Everything about her intoxicated me until I couldn’t move an inch. She came forward another step. “You’re not like the other adults. You look like one, but I don’t think adults get scared. You shouldn’t be scared. My mummy taught me to not be afraid of anything.”
Her tiny fingers flew to her lips. “Oops. She said I wasn’t allowed to talk to strangers. Um, you won’t tell on me? She gets real mad when I talk to people. I don’t know why. I know when they’re bad, and you’re not bad. Mummy also gets mad when I cough which is so silly.” Her eyes met mine. “Do you have a mummy who tells you off for making friends with strangers?”
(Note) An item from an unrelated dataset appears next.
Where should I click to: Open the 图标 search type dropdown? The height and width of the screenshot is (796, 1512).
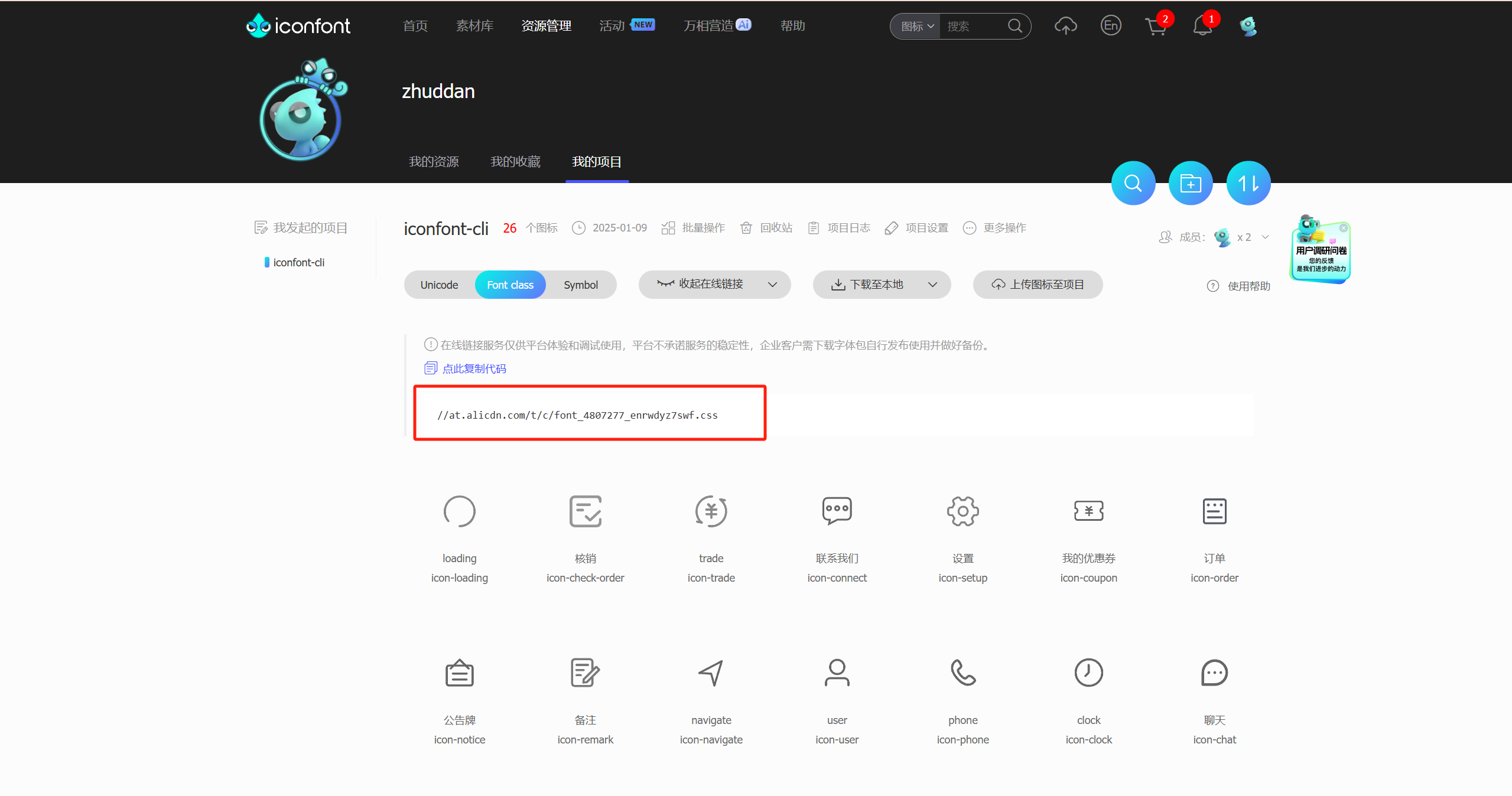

She moved until she stood directly in front of me. My body shuddered and vibrated. Memories of Vasily and my past kept battering me all the while this perfect angel chattered on—seeing deep into my black-ridden soul further than she had any right to.
“Whoa. What happened to your cheek?” Her little hand pointed upward, eyes squinting in the sun behind me. “It looks like a bad man hurt you.” Her eyes narrowed. “Did the bad man hurt you? I hope you made him pay. Those sorts of people shouldn’t be allowed to go around making other people ugly.”
Every word lacerated me until I felt like a large tree being hacked at with an axe. Every syllable and consonant chipped away at my already crumbling foundation, and my roots began to snap.
My left leg gave out, slamming hard against pebbles. My right leg joined until I kneeled before the one thing in my world I couldn’t fight.
I toppled to the ground before her, undone by her pristine innocence.
Every organ howled against conditioning, every bone bellowed in agony—my refusal to inflict anymore pain brought mind-numbing orders, amplifying and amplifying, enraged by my disobedience.
I no longer needed fists to find redemption. I found punishment just by staring into the eyes of someone so pure.
“Do you understand English?” the girl asked, moving to stand right in front of me. Her eye level was slightly higher than mine, making me feel as though I should bow to her, obey her, worship her.